Sunday, February 7, 2010

Becoming Divine and Following Christ’s Footsteps: The Quest for a Spiritual State in Arcand’s Jesus of Montreal

Cover from Canadian movie "Jesus of Montreal"
Ever since I was introduced to Jesus of Montreal in a beginner's French class at college, I have been an avid fan of the movie. There is something poignant and touching in the whole story and its delivery.

The movie works on various levels. It is definitely a critique of crystallized conservative (not to mention stagnant) authorities that refuse to accept any change whatsoever to their established doctrines. In the movie, the Passion play was modernized and made upbeat with inclusion of the most recent findings of scholars on the enigmatic persona called Jesus of Nazareth.

This actualized play revived a mounting interest both in the man and the religion, but the Church authorities in the movie would rather have the play canceled and return to its overacted and pretentious traditional version. In this case, the actor who plays Jesus in the movie, a well-meaning individual on the quest for truth, is in conflict with the same forces that Jesus had to deal with over 2000 years ago; Jesus himself wanted to “modernize” the established cold laws and doctrines and infuse them with love and compassion and was criticized and put to death for it.

On another level, this movie also presents a criticism on the fake, harmful and sex-obsessed modern world of advertising. This had its climax when the actor portraying Jesus in the staged play turned over the tables and destroyed all the cameras to protect his fellow actress / model from exposing herself to this greedy and inhuman jury of so-called critics during the audition.

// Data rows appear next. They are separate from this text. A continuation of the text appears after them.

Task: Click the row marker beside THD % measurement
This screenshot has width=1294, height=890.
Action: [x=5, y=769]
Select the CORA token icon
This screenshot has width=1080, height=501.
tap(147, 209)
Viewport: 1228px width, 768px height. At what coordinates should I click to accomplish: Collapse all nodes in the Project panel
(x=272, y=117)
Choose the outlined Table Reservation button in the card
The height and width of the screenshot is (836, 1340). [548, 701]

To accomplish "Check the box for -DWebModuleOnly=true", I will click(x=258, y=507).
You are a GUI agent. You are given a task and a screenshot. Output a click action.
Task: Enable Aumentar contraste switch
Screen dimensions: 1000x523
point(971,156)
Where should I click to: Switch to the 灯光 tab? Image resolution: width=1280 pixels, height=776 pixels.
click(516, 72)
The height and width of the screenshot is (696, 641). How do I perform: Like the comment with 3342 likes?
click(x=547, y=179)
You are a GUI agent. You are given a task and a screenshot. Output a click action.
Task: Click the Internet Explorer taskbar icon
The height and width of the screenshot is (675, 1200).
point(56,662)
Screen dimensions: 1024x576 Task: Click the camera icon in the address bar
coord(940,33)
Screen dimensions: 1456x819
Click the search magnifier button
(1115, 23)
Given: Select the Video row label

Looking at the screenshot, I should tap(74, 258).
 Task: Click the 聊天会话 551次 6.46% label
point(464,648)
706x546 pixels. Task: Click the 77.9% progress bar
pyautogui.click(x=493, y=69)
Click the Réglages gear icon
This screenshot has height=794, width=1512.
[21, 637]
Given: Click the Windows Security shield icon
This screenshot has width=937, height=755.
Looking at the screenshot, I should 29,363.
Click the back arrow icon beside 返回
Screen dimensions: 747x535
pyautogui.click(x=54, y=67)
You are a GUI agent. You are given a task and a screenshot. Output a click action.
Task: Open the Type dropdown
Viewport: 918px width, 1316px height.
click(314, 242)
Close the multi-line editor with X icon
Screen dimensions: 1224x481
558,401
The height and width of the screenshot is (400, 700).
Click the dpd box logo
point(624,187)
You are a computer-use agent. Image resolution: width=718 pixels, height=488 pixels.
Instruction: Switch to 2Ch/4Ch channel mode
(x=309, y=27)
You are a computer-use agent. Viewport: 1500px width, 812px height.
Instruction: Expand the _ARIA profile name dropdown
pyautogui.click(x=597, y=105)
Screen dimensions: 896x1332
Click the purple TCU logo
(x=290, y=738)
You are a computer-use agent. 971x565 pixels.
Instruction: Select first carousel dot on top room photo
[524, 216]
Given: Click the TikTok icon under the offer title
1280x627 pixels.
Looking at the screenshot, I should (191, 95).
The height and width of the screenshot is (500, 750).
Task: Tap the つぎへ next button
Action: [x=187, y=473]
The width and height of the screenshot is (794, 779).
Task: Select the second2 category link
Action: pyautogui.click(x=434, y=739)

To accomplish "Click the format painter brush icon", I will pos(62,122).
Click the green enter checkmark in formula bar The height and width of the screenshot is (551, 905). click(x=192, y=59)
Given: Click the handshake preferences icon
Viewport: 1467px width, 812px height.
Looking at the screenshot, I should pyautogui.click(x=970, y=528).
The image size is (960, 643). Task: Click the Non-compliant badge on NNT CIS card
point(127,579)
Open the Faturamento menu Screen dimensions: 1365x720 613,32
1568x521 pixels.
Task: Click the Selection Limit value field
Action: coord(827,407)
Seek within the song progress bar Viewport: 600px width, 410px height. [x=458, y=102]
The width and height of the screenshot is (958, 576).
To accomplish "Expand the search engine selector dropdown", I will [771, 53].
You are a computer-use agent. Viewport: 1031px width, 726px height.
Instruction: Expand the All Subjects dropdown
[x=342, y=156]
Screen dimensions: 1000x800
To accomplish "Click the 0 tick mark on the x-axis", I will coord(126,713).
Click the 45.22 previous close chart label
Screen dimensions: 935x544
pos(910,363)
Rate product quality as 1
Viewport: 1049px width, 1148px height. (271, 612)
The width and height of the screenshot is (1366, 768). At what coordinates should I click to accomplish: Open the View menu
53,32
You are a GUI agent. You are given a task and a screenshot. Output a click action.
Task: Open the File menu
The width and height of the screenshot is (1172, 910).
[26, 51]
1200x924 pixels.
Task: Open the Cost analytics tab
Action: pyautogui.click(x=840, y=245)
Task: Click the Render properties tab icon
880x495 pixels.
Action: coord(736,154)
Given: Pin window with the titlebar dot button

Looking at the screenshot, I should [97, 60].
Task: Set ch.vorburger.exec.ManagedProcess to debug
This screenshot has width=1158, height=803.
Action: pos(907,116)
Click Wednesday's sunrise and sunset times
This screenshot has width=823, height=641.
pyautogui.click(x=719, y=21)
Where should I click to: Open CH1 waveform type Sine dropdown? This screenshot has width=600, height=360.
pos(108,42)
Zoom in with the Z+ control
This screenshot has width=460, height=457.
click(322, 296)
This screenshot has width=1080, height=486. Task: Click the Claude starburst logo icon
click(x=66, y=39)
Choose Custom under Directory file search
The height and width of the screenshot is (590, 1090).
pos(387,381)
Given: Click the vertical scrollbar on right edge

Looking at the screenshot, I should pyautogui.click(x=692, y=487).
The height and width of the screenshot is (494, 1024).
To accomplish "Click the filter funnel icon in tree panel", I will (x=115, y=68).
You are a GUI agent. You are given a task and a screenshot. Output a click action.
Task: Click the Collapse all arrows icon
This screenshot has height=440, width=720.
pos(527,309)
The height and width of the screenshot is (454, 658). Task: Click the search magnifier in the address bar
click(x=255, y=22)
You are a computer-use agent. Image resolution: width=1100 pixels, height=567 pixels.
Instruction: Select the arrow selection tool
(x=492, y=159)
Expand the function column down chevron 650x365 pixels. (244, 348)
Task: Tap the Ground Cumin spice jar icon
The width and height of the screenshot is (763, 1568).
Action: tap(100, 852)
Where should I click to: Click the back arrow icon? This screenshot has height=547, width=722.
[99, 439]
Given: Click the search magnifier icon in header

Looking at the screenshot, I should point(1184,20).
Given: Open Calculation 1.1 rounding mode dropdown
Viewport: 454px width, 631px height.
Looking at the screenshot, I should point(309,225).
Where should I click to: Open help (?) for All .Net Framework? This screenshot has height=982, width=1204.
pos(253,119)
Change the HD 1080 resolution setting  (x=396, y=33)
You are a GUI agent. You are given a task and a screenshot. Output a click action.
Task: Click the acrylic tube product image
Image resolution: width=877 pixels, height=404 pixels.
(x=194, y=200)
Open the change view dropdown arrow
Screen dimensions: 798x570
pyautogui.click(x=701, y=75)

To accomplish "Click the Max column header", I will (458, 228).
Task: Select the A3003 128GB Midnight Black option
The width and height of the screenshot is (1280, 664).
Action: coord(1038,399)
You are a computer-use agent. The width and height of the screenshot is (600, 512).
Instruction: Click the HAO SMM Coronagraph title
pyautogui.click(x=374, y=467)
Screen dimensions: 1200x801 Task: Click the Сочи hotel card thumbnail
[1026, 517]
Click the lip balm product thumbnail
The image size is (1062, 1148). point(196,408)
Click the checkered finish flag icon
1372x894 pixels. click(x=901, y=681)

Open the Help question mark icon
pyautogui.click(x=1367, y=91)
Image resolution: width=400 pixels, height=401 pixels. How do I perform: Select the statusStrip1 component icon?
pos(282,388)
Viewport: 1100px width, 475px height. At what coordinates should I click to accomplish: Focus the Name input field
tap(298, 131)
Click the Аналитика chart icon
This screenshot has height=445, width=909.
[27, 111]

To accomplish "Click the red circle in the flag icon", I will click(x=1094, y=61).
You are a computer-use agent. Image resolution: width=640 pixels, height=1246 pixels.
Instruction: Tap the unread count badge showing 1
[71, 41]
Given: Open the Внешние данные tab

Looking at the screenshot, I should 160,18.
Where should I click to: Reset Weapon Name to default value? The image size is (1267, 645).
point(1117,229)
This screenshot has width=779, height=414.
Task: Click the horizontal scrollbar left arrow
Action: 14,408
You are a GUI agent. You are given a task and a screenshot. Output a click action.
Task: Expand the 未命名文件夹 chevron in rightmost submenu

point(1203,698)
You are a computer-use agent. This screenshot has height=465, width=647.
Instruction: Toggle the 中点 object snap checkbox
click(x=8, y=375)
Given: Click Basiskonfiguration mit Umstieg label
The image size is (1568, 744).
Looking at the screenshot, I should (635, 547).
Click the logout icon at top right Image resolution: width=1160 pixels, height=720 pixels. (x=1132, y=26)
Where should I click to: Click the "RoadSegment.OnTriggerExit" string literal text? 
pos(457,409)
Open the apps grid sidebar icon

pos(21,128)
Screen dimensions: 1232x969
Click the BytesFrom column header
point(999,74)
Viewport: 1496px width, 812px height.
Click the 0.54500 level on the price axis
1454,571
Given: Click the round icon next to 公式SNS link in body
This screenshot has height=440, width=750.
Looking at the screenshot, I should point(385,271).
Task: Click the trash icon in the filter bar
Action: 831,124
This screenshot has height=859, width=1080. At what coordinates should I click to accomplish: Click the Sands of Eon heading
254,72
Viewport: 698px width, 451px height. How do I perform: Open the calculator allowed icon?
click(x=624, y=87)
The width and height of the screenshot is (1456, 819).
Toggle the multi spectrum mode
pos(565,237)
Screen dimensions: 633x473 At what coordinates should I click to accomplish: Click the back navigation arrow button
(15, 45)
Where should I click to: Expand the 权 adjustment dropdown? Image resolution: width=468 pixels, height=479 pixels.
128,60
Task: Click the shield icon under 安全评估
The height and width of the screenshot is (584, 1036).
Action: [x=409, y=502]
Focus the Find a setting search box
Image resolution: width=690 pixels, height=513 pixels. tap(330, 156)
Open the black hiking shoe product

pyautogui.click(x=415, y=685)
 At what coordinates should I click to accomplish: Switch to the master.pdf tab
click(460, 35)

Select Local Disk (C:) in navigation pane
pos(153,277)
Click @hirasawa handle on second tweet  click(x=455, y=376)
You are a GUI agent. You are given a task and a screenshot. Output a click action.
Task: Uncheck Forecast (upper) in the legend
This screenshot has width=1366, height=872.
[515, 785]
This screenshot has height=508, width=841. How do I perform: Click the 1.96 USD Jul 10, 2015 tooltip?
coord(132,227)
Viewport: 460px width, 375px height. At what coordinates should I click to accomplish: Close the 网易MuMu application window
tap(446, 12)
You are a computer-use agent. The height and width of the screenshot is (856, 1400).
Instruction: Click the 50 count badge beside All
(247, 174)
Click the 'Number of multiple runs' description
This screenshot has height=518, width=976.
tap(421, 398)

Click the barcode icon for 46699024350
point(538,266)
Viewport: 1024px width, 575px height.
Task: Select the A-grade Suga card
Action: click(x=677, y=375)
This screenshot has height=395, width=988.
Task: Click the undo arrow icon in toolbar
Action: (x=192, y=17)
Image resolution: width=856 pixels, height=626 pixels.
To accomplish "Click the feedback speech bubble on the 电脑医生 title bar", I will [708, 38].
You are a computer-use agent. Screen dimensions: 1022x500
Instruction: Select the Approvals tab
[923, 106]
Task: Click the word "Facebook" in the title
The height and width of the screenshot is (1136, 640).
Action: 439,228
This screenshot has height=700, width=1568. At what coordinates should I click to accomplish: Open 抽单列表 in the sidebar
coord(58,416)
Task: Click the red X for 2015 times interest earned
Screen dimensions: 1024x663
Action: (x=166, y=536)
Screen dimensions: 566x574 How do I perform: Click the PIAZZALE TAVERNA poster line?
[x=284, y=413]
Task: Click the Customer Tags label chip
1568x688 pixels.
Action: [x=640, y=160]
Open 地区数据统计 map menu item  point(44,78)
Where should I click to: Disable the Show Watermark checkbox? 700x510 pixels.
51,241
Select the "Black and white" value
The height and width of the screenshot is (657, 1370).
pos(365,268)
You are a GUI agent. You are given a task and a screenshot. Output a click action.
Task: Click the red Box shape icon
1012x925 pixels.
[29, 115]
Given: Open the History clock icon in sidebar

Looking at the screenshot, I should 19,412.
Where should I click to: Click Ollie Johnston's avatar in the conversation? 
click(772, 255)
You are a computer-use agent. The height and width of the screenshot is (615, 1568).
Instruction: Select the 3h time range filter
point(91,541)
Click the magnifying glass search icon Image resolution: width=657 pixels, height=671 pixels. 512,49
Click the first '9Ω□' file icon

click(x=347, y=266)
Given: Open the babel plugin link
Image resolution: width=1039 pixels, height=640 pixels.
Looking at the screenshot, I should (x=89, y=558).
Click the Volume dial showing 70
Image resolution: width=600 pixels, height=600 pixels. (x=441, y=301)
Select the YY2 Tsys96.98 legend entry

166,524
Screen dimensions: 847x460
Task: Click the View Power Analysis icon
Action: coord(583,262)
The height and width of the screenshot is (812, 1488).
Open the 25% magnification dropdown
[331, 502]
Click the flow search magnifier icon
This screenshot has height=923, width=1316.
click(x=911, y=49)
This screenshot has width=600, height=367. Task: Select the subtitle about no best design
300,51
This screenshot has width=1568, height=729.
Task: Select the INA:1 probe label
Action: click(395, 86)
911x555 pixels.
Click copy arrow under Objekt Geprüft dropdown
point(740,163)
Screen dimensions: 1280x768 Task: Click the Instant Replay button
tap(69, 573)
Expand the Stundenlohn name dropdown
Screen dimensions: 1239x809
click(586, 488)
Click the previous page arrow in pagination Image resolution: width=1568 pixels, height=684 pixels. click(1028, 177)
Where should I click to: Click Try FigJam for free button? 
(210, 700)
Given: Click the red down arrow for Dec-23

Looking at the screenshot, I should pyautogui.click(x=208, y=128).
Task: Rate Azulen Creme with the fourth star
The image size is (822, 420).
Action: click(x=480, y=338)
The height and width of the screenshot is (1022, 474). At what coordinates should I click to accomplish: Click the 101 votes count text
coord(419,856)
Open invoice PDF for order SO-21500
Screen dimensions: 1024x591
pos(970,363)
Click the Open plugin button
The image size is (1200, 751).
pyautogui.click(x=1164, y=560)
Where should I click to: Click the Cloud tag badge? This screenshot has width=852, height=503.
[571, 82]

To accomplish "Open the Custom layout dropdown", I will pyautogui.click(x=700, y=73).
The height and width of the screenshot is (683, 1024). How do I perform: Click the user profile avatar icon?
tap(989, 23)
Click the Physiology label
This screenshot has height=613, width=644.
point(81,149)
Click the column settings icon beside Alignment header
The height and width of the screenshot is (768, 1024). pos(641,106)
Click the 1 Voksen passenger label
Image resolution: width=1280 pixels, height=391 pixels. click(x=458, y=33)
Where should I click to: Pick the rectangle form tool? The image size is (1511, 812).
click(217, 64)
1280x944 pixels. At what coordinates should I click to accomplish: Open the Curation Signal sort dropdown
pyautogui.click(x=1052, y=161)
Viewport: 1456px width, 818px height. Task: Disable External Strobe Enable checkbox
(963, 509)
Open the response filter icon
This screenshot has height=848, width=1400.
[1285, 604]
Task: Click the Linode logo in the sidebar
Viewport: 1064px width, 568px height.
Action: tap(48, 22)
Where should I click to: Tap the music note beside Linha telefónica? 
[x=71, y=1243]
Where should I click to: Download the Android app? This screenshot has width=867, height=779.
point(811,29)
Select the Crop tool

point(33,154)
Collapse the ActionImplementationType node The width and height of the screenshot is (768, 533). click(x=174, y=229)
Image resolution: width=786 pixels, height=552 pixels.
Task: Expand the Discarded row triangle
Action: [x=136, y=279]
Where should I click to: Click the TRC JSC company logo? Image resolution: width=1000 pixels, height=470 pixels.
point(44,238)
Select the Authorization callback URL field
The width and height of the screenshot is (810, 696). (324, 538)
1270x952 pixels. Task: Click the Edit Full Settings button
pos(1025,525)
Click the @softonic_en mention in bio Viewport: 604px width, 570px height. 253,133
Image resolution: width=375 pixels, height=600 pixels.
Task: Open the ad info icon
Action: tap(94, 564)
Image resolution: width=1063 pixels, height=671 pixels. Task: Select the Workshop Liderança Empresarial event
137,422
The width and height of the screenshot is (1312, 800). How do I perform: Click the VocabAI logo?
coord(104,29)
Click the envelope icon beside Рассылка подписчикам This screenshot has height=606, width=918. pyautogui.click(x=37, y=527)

Of course, there is a deliberate parallel with Jesus attacking the money-lenders in church.

What impressed me most about the movie is that a young talented actor who is offered the role of Jesus would become so immersed in researching and “updating” the portrayal of his “character” that willy-nilly he gets dragged into the same fate.

It is a kind of playing with fire by touching the higher powers and gradually being sucked into the same destiny. The most moving scene must be towards the end when he has sustained a hit on the head and is confused with reality and believes to be actually Jesus incarnate warning bystanders of impending doom.

According to one of the actors, staging a tragedy is a sign of bad luck and, in fact, everything does result in disaster. The motions that had taken place with Jesus remain the same and lead to its own lethal demise. The resistance of the clergy is embodied in the priest and his supervisors who frown upon the new version of the play which inadvertently results in the principal actor's death caused by an accidental fall of the cross!

The movie, in my point of view, shows how things have not really changed, and if Jesus returned, he would unfortunately have to encounter the same destiny as before. We would crucify him again because we have not really changed that much within and without.

In addition, Jesus of Montreal also makes an interesting statement about following into the footsteps of Christ. This resounds with another controversial work, The Last Temptation of Christ, where Jesus by being attributed more human characteristics becomes somewhat closer to us.

At least then, we can attempt to emulate him and strive towards a higher state of being instead of meekly and with heads turned to the ground be drilled the teachings and rules of Christ. In my view, Jesus would rather have us follow in his footsteps, like Buddha, than someone who just outwardly and blindly sticks to the rules but inwardly is selfish, like the Pharisee, who observed the rules but was inferior to the modest tax collector in one of the parables of Jesus.


Doctor Faustroll said...

Thanks for this post. Hadn't heard of this movie. I'll look for it.

Most of my favorite films are from the 60s and 70s, back when something like Midnight Cowboy could get made.

Check out Castle Keep for an interesting take on Armageddon. I watch it a couple of times a year just to remind myself what century it is.

Arash Farzaneh said...

Thanks for your comment! I will look into your movie suggestion ...

Let me know what you think of Jesus of Montreal whenever you get a chance to see it.